Die Ampel-Regierung aus SPD, Grünen und FDP hat sich im Koalitionsvertrag auf die Legalisierung von Cannabis geeinigt. Bisher drohen Autofahrern hohe Strafen, wenn bei ihnen THC im Blut nachgewiesen wird. Was muss sich im Verkehrsrecht ändern, wenn Cannabis legalisiert wird? Und wann können sich Autofahrer nach einem Joint wieder hinters Steuer setzen?
Bußgelder, Fahrverbot und MPU bei Cannabis im Straßenverkehr
Bisher sind Besitz von und Handel mit Cannabis in Deutschland verboten. Neben Sanktionen nach dem Strafrecht wegen eines Verstoßes gegen das Betäubungsmittelgesetz sieht auch der Bußgeldkatalog für den Straßenverkehr Strafen vor, wenn Autofahrer nachweislich Cannabis konsumiert haben. So drohen bekifften Autofahrern ein Bußgeld von 500 Euro, zwei Punkte in Flensburg und ein einmonatiges Fahrverbot, wenn sie zum ersten Mal erwischt werden. Bei Wiederholungstätern verschärfen sich die Strafen zunehmend. Zudem kann die zuständige Behörde eine medizinisch-psychologische Untersuchung (MPU, umgangssprachlich Idiotentest genannt) für den Autofahrer anordnen.

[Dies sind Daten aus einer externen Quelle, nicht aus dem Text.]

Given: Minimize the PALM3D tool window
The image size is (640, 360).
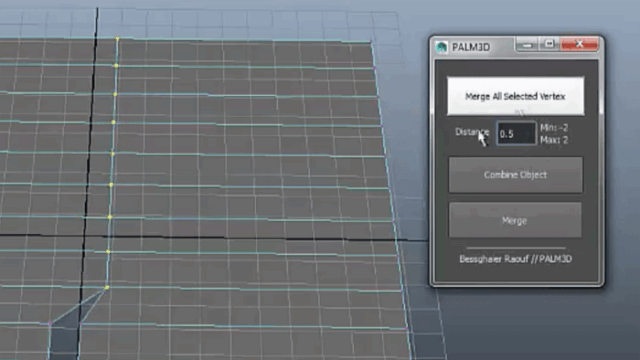Looking at the screenshot, I should 528,44.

Gestützt werden diese Strafen von § 24a Straßenverkehrsgesetz, der berauschende Mittel im Straßenverkehr verbietet – und damit auch Cannabis am Steuer. Der Grund: Ähnlich wie beim Alkohol beeinträchtigt Cannabis die Fähigkeit zum Autofahren deutlich. Wer einen Joint geraucht hat, sollte sich also nicht hinters Steuer setzen.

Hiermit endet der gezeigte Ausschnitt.